Now that I have the hardware the project is fun again and it's advancing much faster than I anticipated :).
I have tested the ATtiny85-20SU and ATtiny85V-10SU for power consumption in power-down more on the emitter, they're basically the same, so I can remove the technically more power efficient V-10SU-type from the parts list and use two 20SU-types.
At first I wanted to use the V-10SU-type because it can still reliably work at 1.8V, but I forgot that the transmitter also needs decent voltage to be able to emit something (it's actually rated between 3 and 12V), also the 3V coin-cell battery would be pretty much deceased at 1.8V, even with some remaining voltage when the transmission would begin the voltage would probably fall to 0, so two 20SU it is.
As written in the datasheet the ATtiny uses 0.1uA in power-down mode, that's what I measured, this is quite incredible and a 200mAh CR2032 battery would last 228 years! Now to be more realistic the transmission takes about 7mA for a fraction of a second which is not negligible, even if only about once per day and the weather conditions and battery self discharge also play a role in battery life. But my goal was 1 year of battery life and that's probably satisfied.

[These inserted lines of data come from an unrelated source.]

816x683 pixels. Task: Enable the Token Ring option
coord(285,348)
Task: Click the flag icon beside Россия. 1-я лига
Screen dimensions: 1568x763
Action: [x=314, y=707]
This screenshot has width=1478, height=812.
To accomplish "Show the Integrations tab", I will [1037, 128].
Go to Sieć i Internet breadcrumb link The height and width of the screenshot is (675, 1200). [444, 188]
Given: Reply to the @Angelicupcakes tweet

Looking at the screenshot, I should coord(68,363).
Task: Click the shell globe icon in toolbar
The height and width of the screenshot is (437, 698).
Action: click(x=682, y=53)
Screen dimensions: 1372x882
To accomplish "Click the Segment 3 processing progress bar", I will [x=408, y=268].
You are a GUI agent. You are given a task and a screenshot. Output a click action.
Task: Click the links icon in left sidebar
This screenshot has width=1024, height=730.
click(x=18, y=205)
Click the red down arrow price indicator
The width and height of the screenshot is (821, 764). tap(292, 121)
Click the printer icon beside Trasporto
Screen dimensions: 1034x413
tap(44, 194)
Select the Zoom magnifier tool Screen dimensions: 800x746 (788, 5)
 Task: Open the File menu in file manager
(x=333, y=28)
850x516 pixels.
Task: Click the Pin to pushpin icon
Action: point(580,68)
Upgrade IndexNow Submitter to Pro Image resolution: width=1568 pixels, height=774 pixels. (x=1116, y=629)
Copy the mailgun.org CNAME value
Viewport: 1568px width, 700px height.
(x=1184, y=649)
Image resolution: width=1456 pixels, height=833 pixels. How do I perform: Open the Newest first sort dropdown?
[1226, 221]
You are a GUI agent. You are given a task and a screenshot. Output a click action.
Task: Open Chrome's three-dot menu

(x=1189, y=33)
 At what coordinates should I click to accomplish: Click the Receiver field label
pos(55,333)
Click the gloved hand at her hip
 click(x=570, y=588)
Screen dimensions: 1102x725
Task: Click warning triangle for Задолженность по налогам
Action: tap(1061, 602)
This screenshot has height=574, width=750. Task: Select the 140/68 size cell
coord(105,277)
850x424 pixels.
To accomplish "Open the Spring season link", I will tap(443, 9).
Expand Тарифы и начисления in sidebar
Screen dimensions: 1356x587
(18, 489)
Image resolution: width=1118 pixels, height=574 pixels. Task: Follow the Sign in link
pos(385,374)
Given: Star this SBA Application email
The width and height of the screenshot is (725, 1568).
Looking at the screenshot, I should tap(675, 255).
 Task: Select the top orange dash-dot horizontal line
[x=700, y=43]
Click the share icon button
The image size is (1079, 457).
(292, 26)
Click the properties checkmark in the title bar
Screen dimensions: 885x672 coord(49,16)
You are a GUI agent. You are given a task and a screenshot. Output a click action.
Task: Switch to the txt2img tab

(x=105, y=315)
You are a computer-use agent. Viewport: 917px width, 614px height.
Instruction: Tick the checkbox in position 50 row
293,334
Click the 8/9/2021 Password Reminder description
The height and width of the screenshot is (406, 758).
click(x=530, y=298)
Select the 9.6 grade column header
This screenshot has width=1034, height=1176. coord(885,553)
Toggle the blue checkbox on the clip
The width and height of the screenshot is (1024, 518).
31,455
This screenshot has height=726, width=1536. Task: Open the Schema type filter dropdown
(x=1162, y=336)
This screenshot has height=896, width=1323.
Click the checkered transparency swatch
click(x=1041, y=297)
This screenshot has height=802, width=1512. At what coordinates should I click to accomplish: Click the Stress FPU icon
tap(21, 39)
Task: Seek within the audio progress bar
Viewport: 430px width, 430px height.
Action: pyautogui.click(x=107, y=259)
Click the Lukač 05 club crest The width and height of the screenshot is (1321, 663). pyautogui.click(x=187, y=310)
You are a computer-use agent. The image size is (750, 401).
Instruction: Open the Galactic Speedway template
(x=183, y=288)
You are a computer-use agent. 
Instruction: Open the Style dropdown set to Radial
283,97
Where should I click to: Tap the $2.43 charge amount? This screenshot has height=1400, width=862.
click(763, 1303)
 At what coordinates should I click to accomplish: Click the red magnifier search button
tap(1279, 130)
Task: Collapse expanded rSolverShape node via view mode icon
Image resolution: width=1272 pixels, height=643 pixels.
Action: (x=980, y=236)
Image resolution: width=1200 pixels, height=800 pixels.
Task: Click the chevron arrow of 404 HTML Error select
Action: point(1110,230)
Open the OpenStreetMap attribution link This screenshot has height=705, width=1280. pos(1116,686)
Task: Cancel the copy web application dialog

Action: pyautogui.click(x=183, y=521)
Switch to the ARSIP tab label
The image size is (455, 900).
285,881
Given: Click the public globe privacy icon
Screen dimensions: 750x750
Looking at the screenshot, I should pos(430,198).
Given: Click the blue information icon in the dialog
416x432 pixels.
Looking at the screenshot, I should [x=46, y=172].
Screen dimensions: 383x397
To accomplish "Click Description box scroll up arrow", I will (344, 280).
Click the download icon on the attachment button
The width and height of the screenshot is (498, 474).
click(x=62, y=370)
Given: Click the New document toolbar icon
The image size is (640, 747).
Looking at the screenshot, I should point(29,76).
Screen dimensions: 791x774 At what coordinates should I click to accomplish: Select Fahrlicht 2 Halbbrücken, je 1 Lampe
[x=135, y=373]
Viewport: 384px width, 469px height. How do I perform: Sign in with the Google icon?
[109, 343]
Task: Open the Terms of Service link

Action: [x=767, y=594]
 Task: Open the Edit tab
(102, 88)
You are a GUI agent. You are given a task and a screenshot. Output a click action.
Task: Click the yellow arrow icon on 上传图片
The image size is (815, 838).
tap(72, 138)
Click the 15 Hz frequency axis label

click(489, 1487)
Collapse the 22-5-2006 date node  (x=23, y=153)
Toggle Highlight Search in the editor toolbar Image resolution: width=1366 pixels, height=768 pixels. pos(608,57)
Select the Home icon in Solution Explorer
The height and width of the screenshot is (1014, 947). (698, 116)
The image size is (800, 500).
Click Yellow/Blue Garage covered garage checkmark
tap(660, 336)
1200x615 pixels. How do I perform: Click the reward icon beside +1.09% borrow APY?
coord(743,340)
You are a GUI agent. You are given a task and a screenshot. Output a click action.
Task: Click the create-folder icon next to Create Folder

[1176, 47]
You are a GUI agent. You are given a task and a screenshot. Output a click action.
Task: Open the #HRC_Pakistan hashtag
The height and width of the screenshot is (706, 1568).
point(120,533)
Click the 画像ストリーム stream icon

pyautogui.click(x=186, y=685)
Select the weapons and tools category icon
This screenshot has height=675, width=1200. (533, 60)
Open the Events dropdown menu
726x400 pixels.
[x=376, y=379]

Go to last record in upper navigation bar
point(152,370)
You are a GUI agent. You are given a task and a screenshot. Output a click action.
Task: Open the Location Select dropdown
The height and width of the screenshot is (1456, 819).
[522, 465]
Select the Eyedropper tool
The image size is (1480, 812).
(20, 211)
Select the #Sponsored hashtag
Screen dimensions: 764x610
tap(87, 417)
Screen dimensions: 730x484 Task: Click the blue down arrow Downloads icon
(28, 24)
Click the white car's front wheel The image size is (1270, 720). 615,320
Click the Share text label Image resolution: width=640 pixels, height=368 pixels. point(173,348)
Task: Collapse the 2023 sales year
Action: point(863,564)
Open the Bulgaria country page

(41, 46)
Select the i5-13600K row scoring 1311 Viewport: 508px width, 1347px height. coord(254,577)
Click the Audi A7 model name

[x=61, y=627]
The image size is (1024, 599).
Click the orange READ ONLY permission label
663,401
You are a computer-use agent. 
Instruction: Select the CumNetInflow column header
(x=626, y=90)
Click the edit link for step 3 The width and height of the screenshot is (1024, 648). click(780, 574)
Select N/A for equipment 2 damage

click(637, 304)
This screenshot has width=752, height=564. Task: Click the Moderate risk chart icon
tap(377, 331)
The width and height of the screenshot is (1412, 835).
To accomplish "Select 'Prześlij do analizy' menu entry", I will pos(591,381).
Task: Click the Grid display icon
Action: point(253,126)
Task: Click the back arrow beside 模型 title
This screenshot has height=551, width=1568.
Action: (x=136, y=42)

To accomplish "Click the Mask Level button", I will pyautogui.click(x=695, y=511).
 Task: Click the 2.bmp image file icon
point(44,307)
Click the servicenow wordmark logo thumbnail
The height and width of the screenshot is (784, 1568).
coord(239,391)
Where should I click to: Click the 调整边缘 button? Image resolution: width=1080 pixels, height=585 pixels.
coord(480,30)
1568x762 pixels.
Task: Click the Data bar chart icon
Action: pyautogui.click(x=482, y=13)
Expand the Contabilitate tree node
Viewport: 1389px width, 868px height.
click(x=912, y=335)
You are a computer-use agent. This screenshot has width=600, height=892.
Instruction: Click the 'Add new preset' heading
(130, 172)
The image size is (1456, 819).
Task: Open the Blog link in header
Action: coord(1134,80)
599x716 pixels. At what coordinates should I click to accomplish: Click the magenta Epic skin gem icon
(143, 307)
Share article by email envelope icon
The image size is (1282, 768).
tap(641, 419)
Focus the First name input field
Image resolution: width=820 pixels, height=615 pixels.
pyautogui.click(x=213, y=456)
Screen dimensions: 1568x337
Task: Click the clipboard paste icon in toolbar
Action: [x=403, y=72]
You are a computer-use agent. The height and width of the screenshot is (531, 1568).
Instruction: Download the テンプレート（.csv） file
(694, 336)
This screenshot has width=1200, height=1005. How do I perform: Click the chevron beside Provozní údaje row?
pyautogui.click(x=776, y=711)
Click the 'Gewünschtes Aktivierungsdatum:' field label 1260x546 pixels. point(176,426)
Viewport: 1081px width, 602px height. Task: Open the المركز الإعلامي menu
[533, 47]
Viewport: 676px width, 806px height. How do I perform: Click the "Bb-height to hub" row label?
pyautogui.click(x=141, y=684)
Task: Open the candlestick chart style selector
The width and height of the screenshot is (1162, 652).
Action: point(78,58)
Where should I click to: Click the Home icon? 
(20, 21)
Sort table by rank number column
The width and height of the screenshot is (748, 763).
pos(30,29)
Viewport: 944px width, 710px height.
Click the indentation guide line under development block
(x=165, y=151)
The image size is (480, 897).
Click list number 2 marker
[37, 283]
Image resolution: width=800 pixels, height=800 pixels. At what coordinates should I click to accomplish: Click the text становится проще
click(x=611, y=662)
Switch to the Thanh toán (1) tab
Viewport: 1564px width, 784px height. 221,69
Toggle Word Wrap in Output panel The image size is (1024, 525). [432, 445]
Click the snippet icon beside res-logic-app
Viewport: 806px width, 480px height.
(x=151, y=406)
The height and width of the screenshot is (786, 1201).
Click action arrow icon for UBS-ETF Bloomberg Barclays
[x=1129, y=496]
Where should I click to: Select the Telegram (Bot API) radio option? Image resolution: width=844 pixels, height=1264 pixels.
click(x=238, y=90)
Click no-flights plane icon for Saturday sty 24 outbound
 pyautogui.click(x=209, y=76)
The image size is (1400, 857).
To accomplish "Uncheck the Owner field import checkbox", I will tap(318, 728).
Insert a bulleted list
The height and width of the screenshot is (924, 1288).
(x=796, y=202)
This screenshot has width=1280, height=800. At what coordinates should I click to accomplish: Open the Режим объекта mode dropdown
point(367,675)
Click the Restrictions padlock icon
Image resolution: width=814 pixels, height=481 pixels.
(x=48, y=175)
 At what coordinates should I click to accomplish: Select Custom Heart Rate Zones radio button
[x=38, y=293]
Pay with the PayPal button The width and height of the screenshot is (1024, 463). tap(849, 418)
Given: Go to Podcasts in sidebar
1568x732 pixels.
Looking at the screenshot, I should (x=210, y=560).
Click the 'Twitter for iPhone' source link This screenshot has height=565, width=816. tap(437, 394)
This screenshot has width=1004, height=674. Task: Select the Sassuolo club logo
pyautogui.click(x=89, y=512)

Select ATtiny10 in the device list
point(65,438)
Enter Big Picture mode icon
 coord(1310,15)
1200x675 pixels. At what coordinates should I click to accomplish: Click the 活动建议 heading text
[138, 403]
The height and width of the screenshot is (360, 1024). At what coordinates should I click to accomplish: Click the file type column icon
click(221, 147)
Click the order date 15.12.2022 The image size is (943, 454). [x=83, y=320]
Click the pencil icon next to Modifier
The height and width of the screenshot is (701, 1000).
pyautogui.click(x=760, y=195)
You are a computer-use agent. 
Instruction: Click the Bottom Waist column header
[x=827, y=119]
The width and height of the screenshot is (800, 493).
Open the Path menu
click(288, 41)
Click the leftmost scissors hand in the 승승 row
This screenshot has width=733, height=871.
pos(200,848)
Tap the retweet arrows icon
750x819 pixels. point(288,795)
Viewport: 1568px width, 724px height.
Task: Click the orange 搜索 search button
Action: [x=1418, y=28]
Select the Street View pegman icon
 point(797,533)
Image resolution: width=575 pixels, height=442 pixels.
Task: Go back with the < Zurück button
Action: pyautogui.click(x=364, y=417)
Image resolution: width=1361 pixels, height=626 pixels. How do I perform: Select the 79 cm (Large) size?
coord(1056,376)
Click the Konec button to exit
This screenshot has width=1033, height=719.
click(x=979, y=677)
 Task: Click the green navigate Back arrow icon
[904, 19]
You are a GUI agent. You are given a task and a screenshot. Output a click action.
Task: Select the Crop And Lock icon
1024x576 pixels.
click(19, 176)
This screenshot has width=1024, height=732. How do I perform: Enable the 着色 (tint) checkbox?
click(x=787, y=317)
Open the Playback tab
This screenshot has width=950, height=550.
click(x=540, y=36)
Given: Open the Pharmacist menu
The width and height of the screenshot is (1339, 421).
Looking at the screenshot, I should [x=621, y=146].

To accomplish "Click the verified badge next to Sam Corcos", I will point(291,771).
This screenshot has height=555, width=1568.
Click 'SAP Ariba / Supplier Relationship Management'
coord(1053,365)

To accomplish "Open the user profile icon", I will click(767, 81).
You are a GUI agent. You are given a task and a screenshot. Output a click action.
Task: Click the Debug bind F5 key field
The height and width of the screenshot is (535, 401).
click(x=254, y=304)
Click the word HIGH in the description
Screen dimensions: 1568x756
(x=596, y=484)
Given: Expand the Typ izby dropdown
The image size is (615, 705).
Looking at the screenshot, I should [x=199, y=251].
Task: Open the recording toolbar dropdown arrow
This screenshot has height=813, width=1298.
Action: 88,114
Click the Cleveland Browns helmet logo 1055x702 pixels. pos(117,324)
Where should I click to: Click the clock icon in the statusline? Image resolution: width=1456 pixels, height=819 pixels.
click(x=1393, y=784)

I have also implemented a one-minute waiting period after the message has been sent so that multiple messages, and thus excessive power, wouldn't be used when different things are inserted in the mailbox. In Switzerland, and Europe in general, the mailboxes usually have 2 compartments: one for the letters, closed with a key, with an lid that moves inside the mailbox and another one, for small packages, with a little door that opens outside. The mailman will drop the letters in the letter compartment one by one and will this trigger the system multiple times requiring this setup.
During this one-minute waiting period the MCU uses 4.3uA as it uses the watchdog that sleeps for 8 seconds, decrements a counter, and continues to sleep until 8s*8=64s have passed, then it disables the watchdog and returns to power-down mode (0.1uA).
I drew a state machine of how the emitter works using Lucidchart:
The reason to not use a reed or a light sensor is evident here: an active sensor needs power (>1mA), but why use an active sensor when a passive uses absolutely no power whatsoever? That's why a simple lever-switch is the best kind of "sensor" in this scenario.